I've set up my first viv, a 29gal with LECA, gravel, orchid bark, some charcoal, peat, topped with sphagnum, some mosses, pothos, a fern, leaves, a small pond, etc... Seeded with springtails, and I have two small cultures on the side, waiting for their populations to increase to start bigger cultures. Yet to acquire FFs, but I'm working on that. Eventually I want to have Leucs, Azureus, or Tincs, leaning towards the Leucs right now.

What I want to know is if there is a frog species that is similar to a dart frog in requirements, but in the 5-10$ range. I'd like to put a couple frogs in there to make sure that it can support life, and to have something entertaining in there while I wait for funds and opportunity to purchase darts. I also don't want to lose a group of expensive frogs due to some idiot mistake. I don't want or intend to lose any frogs really, but sentiment aside, I'd rather it be an inexpensive frog. Once darts are in, the stand ins will probably go back to the local petstore (a good one, not Petco or any place like that), or I might keep them in a different setup.

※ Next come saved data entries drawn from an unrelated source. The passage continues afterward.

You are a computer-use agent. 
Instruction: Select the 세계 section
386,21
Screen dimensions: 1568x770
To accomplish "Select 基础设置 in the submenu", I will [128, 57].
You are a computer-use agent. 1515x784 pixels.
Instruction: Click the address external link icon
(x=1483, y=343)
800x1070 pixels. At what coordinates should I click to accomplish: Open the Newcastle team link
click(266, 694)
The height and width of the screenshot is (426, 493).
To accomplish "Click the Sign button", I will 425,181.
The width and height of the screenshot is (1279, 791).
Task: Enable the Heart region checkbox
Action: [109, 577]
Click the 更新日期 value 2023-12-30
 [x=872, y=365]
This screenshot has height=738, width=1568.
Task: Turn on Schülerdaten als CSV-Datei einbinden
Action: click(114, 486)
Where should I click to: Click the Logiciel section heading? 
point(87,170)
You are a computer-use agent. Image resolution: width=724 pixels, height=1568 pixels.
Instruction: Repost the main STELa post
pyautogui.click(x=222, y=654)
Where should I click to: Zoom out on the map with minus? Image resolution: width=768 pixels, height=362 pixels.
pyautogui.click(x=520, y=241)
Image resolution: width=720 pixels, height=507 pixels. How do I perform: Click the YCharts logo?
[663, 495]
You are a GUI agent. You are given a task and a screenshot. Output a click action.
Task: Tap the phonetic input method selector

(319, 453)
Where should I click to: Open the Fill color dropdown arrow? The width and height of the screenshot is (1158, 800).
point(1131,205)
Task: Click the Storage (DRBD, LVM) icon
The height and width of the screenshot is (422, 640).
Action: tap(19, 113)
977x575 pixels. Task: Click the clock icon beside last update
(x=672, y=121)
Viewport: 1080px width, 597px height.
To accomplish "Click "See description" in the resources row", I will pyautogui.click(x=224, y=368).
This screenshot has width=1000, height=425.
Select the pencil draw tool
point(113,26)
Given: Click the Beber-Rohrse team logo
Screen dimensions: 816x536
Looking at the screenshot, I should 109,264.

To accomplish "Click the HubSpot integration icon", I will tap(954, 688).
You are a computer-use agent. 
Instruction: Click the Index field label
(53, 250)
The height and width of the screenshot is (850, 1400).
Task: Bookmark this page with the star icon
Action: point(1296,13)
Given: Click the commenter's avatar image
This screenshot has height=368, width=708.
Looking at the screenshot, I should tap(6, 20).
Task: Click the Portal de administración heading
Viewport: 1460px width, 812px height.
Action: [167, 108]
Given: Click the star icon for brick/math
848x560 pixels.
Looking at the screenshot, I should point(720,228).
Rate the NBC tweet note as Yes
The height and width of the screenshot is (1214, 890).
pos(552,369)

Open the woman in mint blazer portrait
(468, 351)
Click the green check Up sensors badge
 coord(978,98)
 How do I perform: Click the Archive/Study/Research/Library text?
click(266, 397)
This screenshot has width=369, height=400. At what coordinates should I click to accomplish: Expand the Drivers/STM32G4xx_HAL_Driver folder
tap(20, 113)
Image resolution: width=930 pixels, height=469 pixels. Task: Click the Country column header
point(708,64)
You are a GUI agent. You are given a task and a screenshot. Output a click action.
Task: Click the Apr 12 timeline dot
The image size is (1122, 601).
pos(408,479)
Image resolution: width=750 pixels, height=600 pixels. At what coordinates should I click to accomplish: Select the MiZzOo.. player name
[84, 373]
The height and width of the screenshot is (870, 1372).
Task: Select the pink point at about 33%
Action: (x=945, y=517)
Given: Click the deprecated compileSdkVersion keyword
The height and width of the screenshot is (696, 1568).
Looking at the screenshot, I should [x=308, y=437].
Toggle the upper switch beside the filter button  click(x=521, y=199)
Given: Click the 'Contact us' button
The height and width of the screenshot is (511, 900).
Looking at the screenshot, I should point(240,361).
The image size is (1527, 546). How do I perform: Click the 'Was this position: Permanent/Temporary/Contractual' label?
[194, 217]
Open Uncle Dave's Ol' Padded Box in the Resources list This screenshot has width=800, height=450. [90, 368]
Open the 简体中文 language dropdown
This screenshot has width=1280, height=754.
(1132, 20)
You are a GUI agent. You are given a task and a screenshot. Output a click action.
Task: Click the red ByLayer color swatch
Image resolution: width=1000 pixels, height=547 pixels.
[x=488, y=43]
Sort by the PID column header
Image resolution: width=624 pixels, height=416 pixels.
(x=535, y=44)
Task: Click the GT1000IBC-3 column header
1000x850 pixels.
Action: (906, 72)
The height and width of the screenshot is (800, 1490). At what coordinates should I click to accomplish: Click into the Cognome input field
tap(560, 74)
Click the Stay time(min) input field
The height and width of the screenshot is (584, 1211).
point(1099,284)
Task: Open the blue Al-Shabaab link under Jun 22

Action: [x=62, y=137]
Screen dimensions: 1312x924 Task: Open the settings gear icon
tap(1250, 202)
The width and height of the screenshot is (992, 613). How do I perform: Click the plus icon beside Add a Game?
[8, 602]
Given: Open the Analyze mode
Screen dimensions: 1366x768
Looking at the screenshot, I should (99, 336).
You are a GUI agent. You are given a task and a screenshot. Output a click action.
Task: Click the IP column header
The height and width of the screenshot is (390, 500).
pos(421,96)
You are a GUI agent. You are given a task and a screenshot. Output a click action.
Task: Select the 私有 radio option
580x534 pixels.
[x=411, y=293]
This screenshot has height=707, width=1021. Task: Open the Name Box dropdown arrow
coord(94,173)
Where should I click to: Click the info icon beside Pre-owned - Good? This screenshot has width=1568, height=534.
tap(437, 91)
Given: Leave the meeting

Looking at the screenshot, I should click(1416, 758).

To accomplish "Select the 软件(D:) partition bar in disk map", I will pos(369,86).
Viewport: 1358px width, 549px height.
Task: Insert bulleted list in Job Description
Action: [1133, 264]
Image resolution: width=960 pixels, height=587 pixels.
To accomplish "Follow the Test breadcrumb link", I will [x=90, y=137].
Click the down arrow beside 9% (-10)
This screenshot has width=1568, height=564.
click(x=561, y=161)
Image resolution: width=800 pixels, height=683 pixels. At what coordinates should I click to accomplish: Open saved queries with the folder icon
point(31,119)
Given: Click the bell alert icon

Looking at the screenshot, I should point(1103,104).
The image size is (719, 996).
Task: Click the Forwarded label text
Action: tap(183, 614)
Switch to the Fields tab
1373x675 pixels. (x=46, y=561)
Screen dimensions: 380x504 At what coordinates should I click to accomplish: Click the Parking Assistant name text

Don't give me flak about "animals testing" or anything, I have no intention of putting any frogs in a dangerous or unsuitable habitat. I just want to know if there are any frogs that would find a habitat suitable for dart frogs comfortable.


----------



## spottedcircus (Sep 17, 2009)

the main problem I can see with the idea is that the substrate would have to be switched out between frogs, becuase what ever parasites the first group had could then infect the second group of frogs. Leucamelas are pretty cheap around 25, if you have a reptile show near you its worth it to drive to save on shipping.


----------



## frogfreak (Mar 4, 2009)

I don't know if You've considered this but...

What if the "Stand ins" are carrying, Hook worm, Lung worm, etc.


----------



## RMB (Nov 26, 2009)

Had not considered parasites, thanks. How common of a problem is that with captive frogs?
Neither had I seen leucs that cheap, next show around here is Frog Day, which I think is in March maybe.


----------



## frogparty (Dec 27, 2007)

more common than we would like. Better just get the hang of culturing ff's and keeping your viv plants alive. That way when you get your leucs (great choice btw) you willo have the basics pretty much down. 25 is on the cheap side for leucs, but at shows or from your local breder you can probably find som for that price no problem. Leucs arequite forgiving as far as a 1st dart go, so I personally wouldnt worry about a stand in.
Id find a way to put a bromeliad in the viv too
Now "hop to it" and pot some viv pics


----------



## Groundhog (Dec 17, 2006)

ALso, I don't know where you got your info, but your substrate is cause for concern. Charcoal does not really accomplish anything, and peat will eventually break down.


----------



## Groundhog (Dec 17, 2006)

Con't

LECA is good, byt why gravel? It is so heavy.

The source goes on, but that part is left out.